OSError: You are trying to access a gated repo.

KaifAhmad1 commented 8 months ago

Model description

I have submit access request to through huggingface and granted me access but not able to run model on inference.

import torch
from torch import cuda, bfloat16
import transformers
model_id = 'google/gemma-7b'
device = f'cuda:{cuda.current_device()}' if cuda.is_available() else 'cpu'

# begin initializing HF items, you need an access token
model_config = transformers.AutoConfig.from_pretrained(
    model_id,
    use_auth_token=hf_auth
)

/usr/local/lib/python3.10/dist-packages/transformers/models/auto/configuration_auto.py:1096: FutureWarning: The `use_auth_token` argument is deprecated and will be removed in v5 of Transformers. Please use `token` instead. warnings.warn(

HTTPError Traceback (most recent call last) /usr/local/lib/python3.10/dist-packages/huggingface_hub/utils/_errors.py in hf_raise_for_status(response, endpoint_name) 285 try: --> 286 response.raise_for_status() 287 except HTTPError as e:

14 frames HTTPError: 403 Client Error: Forbidden for url: https://huggingface.co/google/gemma-7b/resolve/main/config.json

The above exception was the direct cause of the following exception:

GatedRepoError Traceback (most recent call last) GatedRepoError: 403 Client Error. (Request ID: Root=1-65d60dc7-2ab7a6ca2c4e9a5a5719a779;7cd21b46-4ebb-4ad6-b147-4eb110a4f7e0)

Cannot access gated repo for url https://huggingface.co/google/gemma-7b/resolve/main/config.json. Access to model google/gemma-7b is restricted and you are not in the authorized list. Visit https://huggingface.co/google/gemma-7b to ask for access.

The above exception was the direct cause of the following exception:

OSError Traceback (most recent call last) /usr/local/lib/python3.10/dist-packages/transformers/utils/hub.py in cached_file(path_or_repo_id, filename, cache_dir, force_download, resume_download, proxies, token, revision, local_files_only, subfolder, repo_type, user_agent, _raise_exceptions_for_gated_repo, _raise_exceptions_for_missing_entries, _raise_exceptions_for_connection_errors, _commit_hash, **deprecated_kwargs) 414 if resolved_file is not None or not _raise_exceptions_for_gated_repo: 415 return resolved_file --> 416 raise EnvironmentError( 417 "You are trying to access a gated repo.\nMake sure to have access to it at " 418 f"https://huggingface.co/{path_or_repo_id}.\n{str(e)}"

OSError: You are trying to access a gated repo. Make sure to have access to it at https://huggingface.co/google/gemma-7b. 403 Client Error. (Request ID: Root=1-65d60dc7-2ab7a6ca2c4e9a5a5719a779;7cd21b46-4ebb-4ad6-b147-4eb110a4f7e0)

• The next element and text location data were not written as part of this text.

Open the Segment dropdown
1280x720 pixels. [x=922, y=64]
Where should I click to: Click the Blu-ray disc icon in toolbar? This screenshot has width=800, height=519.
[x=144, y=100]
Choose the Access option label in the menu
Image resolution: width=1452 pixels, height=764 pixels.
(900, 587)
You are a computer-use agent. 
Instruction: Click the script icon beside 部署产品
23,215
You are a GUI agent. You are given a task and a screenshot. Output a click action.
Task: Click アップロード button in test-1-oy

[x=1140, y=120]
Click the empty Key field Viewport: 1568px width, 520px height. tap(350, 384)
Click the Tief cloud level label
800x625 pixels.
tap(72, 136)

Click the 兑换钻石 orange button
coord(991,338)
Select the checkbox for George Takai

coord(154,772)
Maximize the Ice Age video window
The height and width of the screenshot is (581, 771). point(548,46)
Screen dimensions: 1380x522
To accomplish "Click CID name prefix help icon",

Cannot access gated repo for url https://huggingface.co/google/gemma-7b/resolve/main/config.json. Access to model google/gemma-7b is restricted and you are not in the authorized list. Visit https://huggingface.co/google/gemma-7b to ask for access.

FireShot Capture 002 - google_gemma-7b · Hugging Face - huggingface co

Open source status

[X] The model implementation is available
[X] The model weights are available

Provide useful links for the implementation

No response

amyeroberts commented 8 months ago

Hi @KaifAhmad1, thanks for raising this issue!

Hm, that's weird. I'm able to run the snippet without issue after getting access.

In what environment are you running this code e.g. python session, jupyter notebook?

For python sessions, I'd recommend logging in through the CLI first using huggingface-cli login to make sure your token is available in your environment (you shouldn't need to pass it in with use_auth_token) or my logging in in the session with:

from huggingface_hub import login
login()

On a jupyter notebook you can try:

from huggingface_hub import notebook_login
notebook_login()

Let me know if any of these helped or if there's still an issue.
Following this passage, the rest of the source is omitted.